To do:
Which lines run from the one containing "The width and height of the screenshot is (950, 817)." to the end of the entries below? Reproduce them exactly, both ends included.

Information supplied:
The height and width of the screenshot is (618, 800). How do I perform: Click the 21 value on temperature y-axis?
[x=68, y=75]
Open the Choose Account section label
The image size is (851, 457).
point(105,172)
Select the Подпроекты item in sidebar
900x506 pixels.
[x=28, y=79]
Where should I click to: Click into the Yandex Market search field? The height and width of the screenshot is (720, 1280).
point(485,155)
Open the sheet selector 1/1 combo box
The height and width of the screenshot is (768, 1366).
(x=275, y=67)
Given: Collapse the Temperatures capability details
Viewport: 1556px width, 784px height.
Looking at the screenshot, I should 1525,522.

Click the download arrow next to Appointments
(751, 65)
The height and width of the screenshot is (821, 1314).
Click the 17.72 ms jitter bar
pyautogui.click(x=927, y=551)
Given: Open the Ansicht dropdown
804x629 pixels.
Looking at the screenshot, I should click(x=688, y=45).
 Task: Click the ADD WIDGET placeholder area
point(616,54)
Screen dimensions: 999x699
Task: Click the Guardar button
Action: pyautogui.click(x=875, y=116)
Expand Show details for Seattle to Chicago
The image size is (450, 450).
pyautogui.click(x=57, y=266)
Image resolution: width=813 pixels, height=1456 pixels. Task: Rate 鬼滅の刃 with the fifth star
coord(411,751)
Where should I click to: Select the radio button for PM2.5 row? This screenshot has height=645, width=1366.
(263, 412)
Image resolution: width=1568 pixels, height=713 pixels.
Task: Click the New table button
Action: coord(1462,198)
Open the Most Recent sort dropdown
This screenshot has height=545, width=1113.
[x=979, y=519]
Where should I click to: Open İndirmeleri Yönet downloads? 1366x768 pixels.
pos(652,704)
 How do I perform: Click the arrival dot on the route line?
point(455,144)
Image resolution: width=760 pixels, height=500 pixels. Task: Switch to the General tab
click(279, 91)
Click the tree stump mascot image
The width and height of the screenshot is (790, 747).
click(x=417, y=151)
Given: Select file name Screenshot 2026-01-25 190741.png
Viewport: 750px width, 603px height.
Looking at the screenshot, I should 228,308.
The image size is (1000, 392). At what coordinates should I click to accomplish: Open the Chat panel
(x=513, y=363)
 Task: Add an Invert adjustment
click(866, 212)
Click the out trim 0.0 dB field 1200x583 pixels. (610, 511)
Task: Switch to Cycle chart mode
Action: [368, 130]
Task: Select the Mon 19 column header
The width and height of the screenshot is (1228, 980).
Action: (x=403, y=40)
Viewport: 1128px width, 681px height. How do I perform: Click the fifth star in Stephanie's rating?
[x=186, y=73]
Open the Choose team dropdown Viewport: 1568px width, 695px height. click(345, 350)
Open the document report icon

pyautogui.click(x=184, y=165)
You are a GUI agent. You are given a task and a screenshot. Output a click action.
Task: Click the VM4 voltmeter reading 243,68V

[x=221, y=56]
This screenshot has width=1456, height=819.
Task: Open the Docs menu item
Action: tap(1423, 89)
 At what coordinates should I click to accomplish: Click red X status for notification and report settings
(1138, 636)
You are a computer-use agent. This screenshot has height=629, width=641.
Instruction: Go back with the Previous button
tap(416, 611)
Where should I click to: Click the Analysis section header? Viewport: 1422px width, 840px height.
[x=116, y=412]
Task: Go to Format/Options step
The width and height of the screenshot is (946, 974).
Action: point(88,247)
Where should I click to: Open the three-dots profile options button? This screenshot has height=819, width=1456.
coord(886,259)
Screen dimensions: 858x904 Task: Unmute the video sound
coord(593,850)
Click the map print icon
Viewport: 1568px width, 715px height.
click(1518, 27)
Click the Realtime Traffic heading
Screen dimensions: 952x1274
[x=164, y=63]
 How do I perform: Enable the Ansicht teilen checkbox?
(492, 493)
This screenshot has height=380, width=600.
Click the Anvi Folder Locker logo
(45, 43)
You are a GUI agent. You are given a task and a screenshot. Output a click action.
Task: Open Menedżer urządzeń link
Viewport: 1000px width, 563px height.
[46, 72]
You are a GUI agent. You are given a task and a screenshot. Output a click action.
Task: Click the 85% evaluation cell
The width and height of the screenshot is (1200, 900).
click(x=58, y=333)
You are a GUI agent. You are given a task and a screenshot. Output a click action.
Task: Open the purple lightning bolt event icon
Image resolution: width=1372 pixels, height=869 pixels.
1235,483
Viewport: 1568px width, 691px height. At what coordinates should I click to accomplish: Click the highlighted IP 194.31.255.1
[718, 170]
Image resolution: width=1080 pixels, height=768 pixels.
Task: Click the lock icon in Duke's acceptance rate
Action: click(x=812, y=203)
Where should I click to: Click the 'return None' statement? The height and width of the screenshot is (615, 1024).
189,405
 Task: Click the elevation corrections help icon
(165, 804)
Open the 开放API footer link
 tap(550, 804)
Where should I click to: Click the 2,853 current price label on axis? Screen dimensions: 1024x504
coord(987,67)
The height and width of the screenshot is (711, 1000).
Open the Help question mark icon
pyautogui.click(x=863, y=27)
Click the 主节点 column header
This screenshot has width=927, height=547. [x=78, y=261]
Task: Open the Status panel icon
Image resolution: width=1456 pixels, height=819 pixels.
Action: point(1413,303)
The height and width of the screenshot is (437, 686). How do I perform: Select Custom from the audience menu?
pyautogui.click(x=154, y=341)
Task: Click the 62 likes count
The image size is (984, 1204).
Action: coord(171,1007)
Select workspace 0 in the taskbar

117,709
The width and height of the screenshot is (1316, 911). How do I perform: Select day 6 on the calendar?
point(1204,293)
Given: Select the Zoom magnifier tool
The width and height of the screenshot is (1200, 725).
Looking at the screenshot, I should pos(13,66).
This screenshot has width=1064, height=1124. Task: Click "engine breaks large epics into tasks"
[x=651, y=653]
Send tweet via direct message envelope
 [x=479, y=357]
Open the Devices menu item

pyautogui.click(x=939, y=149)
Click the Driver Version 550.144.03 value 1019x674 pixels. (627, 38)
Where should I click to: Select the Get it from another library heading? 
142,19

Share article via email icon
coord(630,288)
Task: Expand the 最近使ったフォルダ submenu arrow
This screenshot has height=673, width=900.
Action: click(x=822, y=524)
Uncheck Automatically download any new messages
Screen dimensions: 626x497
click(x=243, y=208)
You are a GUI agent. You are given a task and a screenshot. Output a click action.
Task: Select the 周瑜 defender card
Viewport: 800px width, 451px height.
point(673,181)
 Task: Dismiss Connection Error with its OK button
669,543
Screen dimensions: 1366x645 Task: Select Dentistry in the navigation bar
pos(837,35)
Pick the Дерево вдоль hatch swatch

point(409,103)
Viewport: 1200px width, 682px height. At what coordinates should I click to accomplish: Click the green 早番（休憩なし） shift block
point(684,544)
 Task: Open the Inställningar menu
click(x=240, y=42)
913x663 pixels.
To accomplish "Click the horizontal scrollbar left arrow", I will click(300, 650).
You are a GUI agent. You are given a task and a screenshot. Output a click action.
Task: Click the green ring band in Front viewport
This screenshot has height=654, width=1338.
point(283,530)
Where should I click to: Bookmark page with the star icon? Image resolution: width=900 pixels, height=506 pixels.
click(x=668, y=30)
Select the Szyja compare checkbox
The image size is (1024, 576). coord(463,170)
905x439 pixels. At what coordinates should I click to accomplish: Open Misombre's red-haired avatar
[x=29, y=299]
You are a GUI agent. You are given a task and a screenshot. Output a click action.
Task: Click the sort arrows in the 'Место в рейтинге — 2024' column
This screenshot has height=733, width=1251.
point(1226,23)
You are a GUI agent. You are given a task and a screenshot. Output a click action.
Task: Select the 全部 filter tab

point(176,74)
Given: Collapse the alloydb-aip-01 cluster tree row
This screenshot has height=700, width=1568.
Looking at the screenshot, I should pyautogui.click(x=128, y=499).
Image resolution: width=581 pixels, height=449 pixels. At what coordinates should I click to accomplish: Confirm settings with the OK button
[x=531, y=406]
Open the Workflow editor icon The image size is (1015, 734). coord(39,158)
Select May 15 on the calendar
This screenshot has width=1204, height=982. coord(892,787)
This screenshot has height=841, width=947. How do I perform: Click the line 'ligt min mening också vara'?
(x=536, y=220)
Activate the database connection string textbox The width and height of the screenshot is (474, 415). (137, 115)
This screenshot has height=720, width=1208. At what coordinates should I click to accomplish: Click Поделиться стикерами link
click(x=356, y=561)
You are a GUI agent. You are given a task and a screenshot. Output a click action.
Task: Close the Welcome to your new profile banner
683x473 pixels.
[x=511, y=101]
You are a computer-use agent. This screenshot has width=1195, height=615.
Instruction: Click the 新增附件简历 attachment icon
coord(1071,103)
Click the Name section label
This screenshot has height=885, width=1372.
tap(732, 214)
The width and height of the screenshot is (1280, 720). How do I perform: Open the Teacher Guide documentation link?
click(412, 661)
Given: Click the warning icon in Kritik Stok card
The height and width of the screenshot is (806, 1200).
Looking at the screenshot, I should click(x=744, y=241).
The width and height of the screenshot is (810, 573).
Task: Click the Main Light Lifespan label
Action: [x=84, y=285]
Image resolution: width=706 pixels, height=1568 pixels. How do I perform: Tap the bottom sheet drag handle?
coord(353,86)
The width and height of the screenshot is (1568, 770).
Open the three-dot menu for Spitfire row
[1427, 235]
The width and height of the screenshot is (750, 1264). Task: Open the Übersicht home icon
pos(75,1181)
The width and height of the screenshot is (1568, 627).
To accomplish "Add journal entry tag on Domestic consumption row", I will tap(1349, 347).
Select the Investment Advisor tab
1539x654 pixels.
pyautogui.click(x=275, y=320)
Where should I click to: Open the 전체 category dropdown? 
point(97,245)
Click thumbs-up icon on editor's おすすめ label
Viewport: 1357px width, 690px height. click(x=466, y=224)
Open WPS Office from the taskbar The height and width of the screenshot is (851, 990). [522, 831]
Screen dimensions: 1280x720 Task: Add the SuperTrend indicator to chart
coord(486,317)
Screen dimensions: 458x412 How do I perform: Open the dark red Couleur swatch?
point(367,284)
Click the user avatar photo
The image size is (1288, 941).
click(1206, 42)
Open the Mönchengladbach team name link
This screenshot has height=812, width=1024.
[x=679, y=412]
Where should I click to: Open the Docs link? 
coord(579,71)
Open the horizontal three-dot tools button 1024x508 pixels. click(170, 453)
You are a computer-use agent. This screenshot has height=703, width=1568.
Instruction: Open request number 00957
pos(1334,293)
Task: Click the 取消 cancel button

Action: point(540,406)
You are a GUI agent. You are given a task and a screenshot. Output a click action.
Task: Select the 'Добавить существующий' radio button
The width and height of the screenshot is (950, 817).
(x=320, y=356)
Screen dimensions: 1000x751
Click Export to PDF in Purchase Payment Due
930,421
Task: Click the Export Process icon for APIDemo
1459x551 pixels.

Solution:
The width and height of the screenshot is (950, 817).
(x=320, y=356)
Screen dimensions: 1000x751
Click Export to PDF in Purchase Payment Due
930,421
Task: Click the Export Process icon for APIDemo
1459x551 pixels.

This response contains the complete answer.